Passage shown >>
* BEGIN *

Your input will be thoughtfully considered.

JB


----------



## gaunited (May 8, 2018)

I know in the reg it says all wma are open (unless otherwise specified) but it does not say anything in the regs that any wma is close for this special hunt. So I called and ask the rep in region 6 I believe, to ask if river bend wma will be open for this hunt and the lady told me it will not be open. Just a heads up for anyone who was planning to go their. But if anyone knows how we can tell (other than calling in) what wma will or will not be open please let us know.


----------



## OmenHonkey (May 10, 2018)

gaunited said:


> I know in the reg it says all wma are open (unless otherwise specified) but it does not say anything in the regs that any wma is close for this special hunt. So I called and ask the rep in region 6 I believe, to ask if river bend wma will be open for this hunt and the lady told me it will not be open. Just a heads up for anyone who was planning to go their. But if anyone knows how we can tell (other than calling in) what wma will or will not be open please let us know.



Look at the regs for each WMA your interested in. It will clearly state (Not included in the May16-31st hog and coyote hunt.  Look at the some of the WMA dove fields they will show what i'm talking about.


----------



## gaunited (May 10, 2018)

OmenHonkey said:


> Look at the regs for each WMA your interested in. It will clearly state (Not included in the May16-31st hog and coyote hunt.  Look at the some of the WMA dove fields they will show what i'm talking about.

* END *

Data segment >>
* BEGIN *

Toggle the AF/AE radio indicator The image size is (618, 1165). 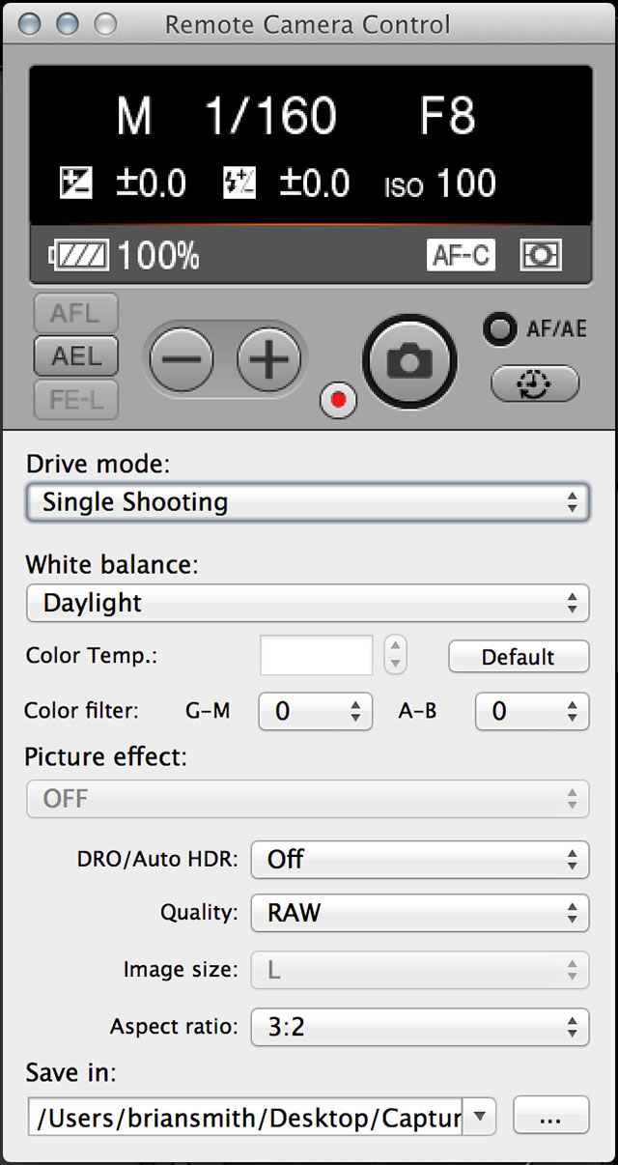499,329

* END *

Reproduce the forum thread above about which WMAs are open for the May hog and coyote hunt, word for word and in full.

Your input will be thoughtfully considered.

JB


----------



## gaunited (May 8, 2018)

I know in the reg it says all wma are open (unless otherwise specified) but it does not say anything in the regs that any wma is close for this special hunt. So I called and ask the rep in region 6 I believe, to ask if river bend wma will be open for this hunt and the lady told me it will not be open. Just a heads up for anyone who was planning to go their. But if anyone knows how we can tell (other than calling in) what wma will or will not be open please let us know.


----------



## OmenHonkey (May 10, 2018)

gaunited said:


> I know in the reg it says all wma are open (unless otherwise specified) but it does not say anything in the regs that any wma is close for this special hunt. So I called and ask the rep in region 6 I believe, to ask if river bend wma will be open for this hunt and the lady told me it will not be open. Just a heads up for anyone who was planning to go their. But if anyone knows how we can tell (other than calling in) what wma will or will not be open please let us know.



Look at the regs for each WMA your interested in. It will clearly state (Not included in the May16-31st hog and coyote hunt.  Look at the some of the WMA dove fields they will show what i'm talking about.


----------



## gaunited (May 10, 2018)

OmenHonkey said:


> Look at the regs for each WMA your interested in. It will clearly state (Not included in the May16-31st hog and coyote hunt.  Look at the some of the WMA dove fields they will show what i'm talking about.